**WORK REQUEST 1**
Rewrite the court order from "Plaintiff, a former" to "by correctional officers.", inclusive, and put "unreasonable force" in place of "excessive force".
**WORK REQUEST 2**
Extend the court order by writing what follows its last sentence.

**PAGE TEXT**
######
CHARLIE D. JACKSON, F03949, Plaintiff(s),
CALIFORNIA DEP'T OF CORRECTIONS & REHABILIATION, et al., Defendant(s).
ORDER OF SERVICE
CHARLES R. BREYER, District Judge.
Plaintiff, a former prisoner at San Quentin State Prison (SQSP) who is no longer in custody, has filed a pro se Second Amended Complaint (SAC) for damages under 42 U.S.C. § 1983 alleging various wrongdoing during his incarceration at SQSP. Plaintiff specifically alleges that he was denied mental health treatment by medical staff, and was subjected to excessive force, food contamination and verbal harassment by correctional officers.
A. Standard of Review
Federal courts must engage in a preliminary screening of cases in which prisoners seek redress from a governmental entity or officer or employee of a governmental entity. 28 U.S.C. § 1915A(a). The court must identify cognizable claims or dismiss the complaint, or any portion of the complaint, if the complaint "is frivolous, malicious, or fails to state a claim upon which relief may be granted, " or "seeks monetary relief from a defendant who is immune from such relief." Id . § 1915A(b). Pro se pleadings must be liberally construed, however. Balistreri v. Pacifica Police Dep't , 901 F.2d 696, 699 (9th Cir. 1990).
######
**DATA TO EXAMINE**
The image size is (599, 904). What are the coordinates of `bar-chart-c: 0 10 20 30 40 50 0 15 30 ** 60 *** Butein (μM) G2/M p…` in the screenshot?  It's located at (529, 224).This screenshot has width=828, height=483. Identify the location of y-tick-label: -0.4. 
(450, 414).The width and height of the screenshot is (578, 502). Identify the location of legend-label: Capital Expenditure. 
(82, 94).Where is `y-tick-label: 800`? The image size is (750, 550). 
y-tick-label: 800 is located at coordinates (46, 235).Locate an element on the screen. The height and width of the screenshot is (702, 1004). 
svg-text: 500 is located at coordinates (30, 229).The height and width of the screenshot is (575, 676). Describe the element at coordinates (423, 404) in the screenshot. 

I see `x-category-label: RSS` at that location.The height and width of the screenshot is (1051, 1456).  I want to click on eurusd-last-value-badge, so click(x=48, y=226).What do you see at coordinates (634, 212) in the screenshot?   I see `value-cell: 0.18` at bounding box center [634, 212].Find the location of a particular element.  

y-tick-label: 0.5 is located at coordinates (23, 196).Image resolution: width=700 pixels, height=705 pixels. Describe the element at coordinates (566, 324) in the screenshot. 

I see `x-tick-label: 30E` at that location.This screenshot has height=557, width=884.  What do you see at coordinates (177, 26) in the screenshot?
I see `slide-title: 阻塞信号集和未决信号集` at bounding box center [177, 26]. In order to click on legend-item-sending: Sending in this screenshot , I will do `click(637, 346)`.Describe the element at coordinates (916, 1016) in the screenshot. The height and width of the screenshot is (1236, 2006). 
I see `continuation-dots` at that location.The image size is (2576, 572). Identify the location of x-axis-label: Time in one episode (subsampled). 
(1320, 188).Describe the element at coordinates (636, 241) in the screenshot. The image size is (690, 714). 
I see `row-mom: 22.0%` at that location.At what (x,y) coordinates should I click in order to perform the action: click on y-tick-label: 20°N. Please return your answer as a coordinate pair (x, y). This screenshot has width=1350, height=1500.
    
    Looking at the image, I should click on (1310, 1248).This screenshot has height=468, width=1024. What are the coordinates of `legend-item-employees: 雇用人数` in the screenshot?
######
**WRITTEN RESPONSE 1**
Plaintiff, a former prisoner at San Quentin State Prison (SQSP) who is no longer in custody, has filed a pro se Second Amended Complaint (SAC) for damages under 42 U.S.C. § 1983 alleging various wrongdoing during his incarceration at SQSP. Plaintiff specifically alleges that he was denied mental health treatment by medical staff, and was subjected to unreasonable force, food contamination and verbal harassment by correctional officers.

**WRITTEN RESPONSE 2**
To state a claim under 42 U.S.C. § 1983, a plaintiff must allege two essential elements: (1) that a right secured by the Constitution or laws of the United States was violated, and (2) that the alleged violation was committed by a person acting under the color of state law. West v. Atkins , 487 U.S. 42, 48 (1988).
B. Legal Claims
Plaintiff alleges that SQSP doctors and psychologists denied him treatment for his mental illnesses (including depression and anxiety) despite his repeatedly asking for treatment. Liberally construed, plaintiff allegations appear to state a cognizable § 1983 claim for deliberate indifference to serious medical needs against Drs. R. Fong, Kahn (or Cahn) and Freiha, and will be ordered served on these three named defendants. See Doty v. County of Lassen , 37 F.3d 540, 546 (9th Cir. 1994) (mentally ill prisoner may establish unconstitutional treatment on behalf of prison officials by showing that officials were deliberately indifferent to his serious medical needs); see also Hoptowit v. Ray , 682 F.2d 1237, 1253 (9th Cir. 1982) (mental health care requirements analyzed as part of general health care requirements).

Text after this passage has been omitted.